El gobierno federal intervino muchos días después de que se llevaron a cabo esos condenables y lamentables hechos delictivos. Fue hasta que pudo escapar el ex alcalde y su esposa y después de la licencia que pidió el hasta entonces gobernador, que la Federación se puso las pilas y empezó a actuar de lleno y definitivamente en el caso. Fue hasta cuando el titular de la PGR recibió la orden de actuar en el caso Ayotzinapa. Los reclamos empezaron a rebasar las indagatorias, y comenzó a hablarse de que fue un crimen de Estado. Equivocada sustentación, porque en un crimen de Estado habrían de participar los tres poderes de la Unión, y de hecho todos los sectores que integran el concepto de Estado. Pero la frase llegó para quedarse la cual ha sido manejada por el cártel antiPeña en las manifestaciones y marchas públicas.

Con los días se fue corroborando que detrás de la desaparición forzada, además de las policías corruptas de Iguala y de Cocula que habrían obedecido las órdenes del ahora ex alcalde Abarca, estaba el crimen organizado, específicamente el cártel Guerreros Unidos cuyo líder ordenó desaparecer a los normalistas, porque su segundo de a bordo apodado ‘El Gil’, le hizo creer que los estudiantes eran sicarios del cártel Los Rojos, enemigos territoriales del grupo que comandaba Sidronio Casarubias, quien está detenido en el penal de Almoyola, cártel este, Guerreros Unidos, que cuenta entre sus integrantes a alcaldes y funcionarios guerrerenses. Así pues, el hecho es que a Peña Nieto lo engañaron, se fue con la finta y cayó en el garlito de no atender de inmediato el caso de los desaparecidos.

Y bien dicen que son las primeras horas las que cuentan y son definitivas para saber los móviles de los hechos de violencia y de los hechos delictivos, que fue el caso de los 43 estudiantes normalistas, por lo que la tardanza en la actuación del gobierno federal, fue determinante para que se diluyeran muchos elementos que pudieron haber servido al principio para el esclarecimiento de esos hechos que han indignado a la nación.

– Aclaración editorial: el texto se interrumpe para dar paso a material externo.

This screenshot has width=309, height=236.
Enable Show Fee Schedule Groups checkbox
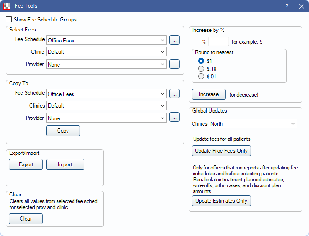pos(9,20)
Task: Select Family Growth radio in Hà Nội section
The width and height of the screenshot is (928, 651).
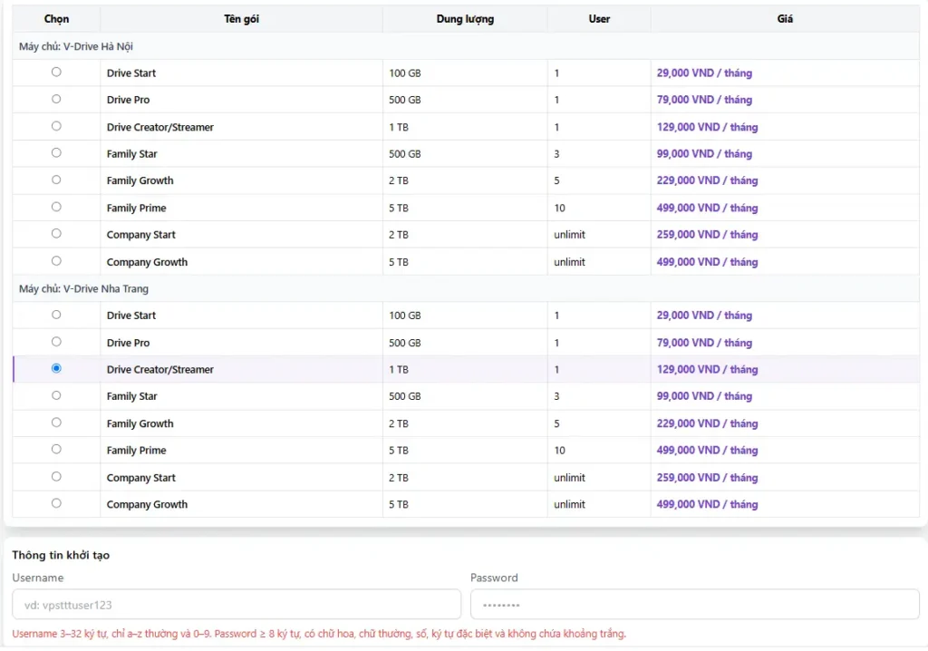Action: [x=56, y=180]
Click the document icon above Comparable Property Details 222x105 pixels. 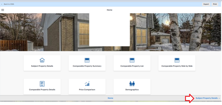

Un factor que habría sido determinante fue que desde el primer momento de los hechos, el titular de la Secretaría de Gobernación supo de lo que sucedía en Iguala la noche del 26 de septiembre.

El gobernador le informó al subsecretario Luis Enrique Miranda, pidiéndole el respaldo, se dice, de la Policía Federal y del 27 Batallón de Infantería para ‘controlar’ a las policías de Iguala y de Cocula, peticiones que de entrada le negaron. La razón fue que el asunto era territorialmente de la competencia del gobierno de Guerrero y debería resolverlo solo. Error de cálculo. La Federación tenía conocimiento de tiempo atrás que el alcalde tenía presuntos vínculos con el crimen organizado y que habría ordenado matar a varios enemigos políticos perredistas. Se asegura que a uno de ellos lo asesinó el propio Abarca. No obstante la negativa de apoyo, la Fiscalía de Guerrero tuvo que hacerse bolas sola para atender el asunto.

Como se ve, pues, desde el principio han sucedido errores de decisión, pifias y contradicciones. Sin duda también engaños, no solo a los familiares de los desaparecidos sino a todos los mexicanos, y lo peor, al propio presidente de la República. Porque el hecho es que a 49 días de aquellos hechos, no se sabe si los normalistas viven o no. ¿Rodarán cabezas a su regreso de China y Australia? Ya se verá. Por lo pronto, solo hay que ver el semblante que traen quienes han estado al frente de los acontecimientos, incluido el propio Enrique Peña Nieto. Traen el rostro descompuesto.